Institut des Sciences et Technique de la Communication
Le Directeur général de l’Institut des sciences et techniques de la communication (Istc) de Côte d’Ivoire, Siluey Jacques Sassongo, a animé une conférence de presse, hier, à la Maison de la presse. Il a fait savoir que l’Istc est créé sur les cendres du Studio-Ecole de la Rti en 1992.
C’est, a-t-il précisé, un établissement de formation supérieure en communication placé sous tutelle du ministère ivoirien de la Communication. L’Istc, a expliqué le directeur général, accueille chaque année des étudiants et des fonctionnaires des offices de radiodiffusion et télévision de la région ouest africaine francophone, mais aussi d’Afrique centrale francophone et parfois aussi, des stagiaires de pays non africains. Les filières de formation sont : la production audiovisuelle, le journalisme, les télécommunications et technologies de l’audiovisuel, la publicité-marketing et l’infographie. L’istc, a indiqué Siluey Jacques Sassongo, est mu par un objectif pragmatique, comprenant trois volets. Le volet des connaissances académiques est complété par les fondamentaux en théorie de la communication. Le volet pratique est organisé sous forme de Td ou de Tp. Les enseignements théoriques et travaux pratiques convergent, selon, l’Istc, au troisième volet constitué par les pratiques professionnelles. Depuis la rentrée 2009- 2010, a expliqué le directeur général, l’Istc met en application la directive de l’Uemoa portant institution du système Licence master doctorat (Lmd). L’Istc a toutefois souligné que, pour tenir compte de la structure des profils de carrière, toujours en vigueur dans la plupart des fonctions publiques, un système d’équivalence entre le système classique à 3 cycles et le système Lmd est proposé aux partenaires des administrations publiques ouest africaines. L’accès à l’Istc, a dit le directeur général, se fait sur concours et l’inscription est précédée d’une phase de pré inscription obligatoire en ligne. Pour les étrangers, les frais de formation varient de 500.000 à 2.400.000 Fcfa suivant les filières et les cycles de formation. Moussa Hari Maïga, Directeur de la station Ortm de Kayes, a tenu à confirmer tout le mérite de l’Istc, en terme de formation.

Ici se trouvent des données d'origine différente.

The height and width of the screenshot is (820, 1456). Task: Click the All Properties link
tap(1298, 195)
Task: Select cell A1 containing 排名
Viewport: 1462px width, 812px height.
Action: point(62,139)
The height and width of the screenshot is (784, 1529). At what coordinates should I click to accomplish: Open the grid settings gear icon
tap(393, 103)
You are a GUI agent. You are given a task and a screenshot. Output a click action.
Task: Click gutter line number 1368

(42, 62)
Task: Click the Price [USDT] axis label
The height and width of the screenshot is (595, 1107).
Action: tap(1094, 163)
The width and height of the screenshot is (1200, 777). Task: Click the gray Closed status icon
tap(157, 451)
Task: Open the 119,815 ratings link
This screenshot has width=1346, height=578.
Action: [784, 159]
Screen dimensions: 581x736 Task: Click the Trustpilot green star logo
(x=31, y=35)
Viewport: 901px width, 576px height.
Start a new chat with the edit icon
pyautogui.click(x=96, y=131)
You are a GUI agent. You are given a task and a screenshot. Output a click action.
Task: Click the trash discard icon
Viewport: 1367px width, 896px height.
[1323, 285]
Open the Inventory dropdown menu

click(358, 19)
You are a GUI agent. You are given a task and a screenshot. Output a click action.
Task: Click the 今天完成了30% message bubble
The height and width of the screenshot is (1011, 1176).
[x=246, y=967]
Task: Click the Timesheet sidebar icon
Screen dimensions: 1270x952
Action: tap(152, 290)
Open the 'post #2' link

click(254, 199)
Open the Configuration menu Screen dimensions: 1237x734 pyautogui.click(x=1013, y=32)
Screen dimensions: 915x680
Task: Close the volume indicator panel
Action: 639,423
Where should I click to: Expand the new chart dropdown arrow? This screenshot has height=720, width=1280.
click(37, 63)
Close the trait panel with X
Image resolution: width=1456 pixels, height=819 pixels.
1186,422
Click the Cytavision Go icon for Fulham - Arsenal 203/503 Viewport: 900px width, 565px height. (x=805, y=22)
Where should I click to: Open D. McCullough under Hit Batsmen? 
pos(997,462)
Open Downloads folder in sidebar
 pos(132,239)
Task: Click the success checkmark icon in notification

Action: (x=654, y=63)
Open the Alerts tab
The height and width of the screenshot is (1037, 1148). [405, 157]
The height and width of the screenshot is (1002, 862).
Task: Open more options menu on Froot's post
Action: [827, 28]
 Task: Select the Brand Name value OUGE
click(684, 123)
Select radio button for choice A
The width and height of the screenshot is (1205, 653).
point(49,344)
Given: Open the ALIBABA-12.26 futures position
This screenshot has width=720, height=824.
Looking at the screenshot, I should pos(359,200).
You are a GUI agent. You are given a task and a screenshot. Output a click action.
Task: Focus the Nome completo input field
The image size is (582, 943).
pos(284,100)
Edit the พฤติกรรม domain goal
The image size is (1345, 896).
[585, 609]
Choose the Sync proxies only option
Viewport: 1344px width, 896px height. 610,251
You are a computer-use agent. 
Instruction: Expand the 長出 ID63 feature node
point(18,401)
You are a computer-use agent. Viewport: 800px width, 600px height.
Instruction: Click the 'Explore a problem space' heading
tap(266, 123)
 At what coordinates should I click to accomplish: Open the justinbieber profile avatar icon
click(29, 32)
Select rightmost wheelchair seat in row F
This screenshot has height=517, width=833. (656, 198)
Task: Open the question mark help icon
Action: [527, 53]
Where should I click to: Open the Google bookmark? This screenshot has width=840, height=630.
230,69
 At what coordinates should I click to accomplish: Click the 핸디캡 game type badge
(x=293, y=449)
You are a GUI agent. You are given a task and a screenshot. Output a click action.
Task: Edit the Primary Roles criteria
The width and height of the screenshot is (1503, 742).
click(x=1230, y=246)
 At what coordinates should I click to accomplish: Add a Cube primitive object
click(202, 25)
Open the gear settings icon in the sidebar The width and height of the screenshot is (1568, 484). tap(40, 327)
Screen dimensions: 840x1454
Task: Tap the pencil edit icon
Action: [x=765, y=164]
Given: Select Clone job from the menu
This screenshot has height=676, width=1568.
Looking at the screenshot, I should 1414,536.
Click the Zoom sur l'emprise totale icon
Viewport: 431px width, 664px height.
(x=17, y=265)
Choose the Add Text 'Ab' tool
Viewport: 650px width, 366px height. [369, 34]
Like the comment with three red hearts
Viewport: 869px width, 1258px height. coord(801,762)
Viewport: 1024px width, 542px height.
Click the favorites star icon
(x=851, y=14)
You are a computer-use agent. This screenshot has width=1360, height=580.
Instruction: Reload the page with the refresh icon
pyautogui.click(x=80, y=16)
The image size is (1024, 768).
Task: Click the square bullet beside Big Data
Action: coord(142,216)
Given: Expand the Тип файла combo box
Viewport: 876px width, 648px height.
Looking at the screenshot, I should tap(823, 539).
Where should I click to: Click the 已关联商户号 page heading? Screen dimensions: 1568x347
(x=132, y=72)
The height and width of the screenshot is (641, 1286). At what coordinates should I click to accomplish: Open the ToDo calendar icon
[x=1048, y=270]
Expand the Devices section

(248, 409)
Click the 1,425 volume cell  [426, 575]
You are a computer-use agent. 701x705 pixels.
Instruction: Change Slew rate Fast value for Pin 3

La preuve, a-t-il affirmé, c’est que tous les agents de l’Ortm formés à l’Istc occupent aujourd’hui des postes de responsabilité. L’Istc, a soutenu Siluey Jacques Sassongo, s’est soustrait de la dépendance extérieure en matière de soins de santé et a créé un centre médical. Les difficultés du logement à Abidjan, a-t-il ajouté, ont conduit l’Istc à ouvrir une cité dortoir sur le site de l’établissement et dont 15% des capacités d’accueil sont réservés aux étudiants et stagiaires non nationaux.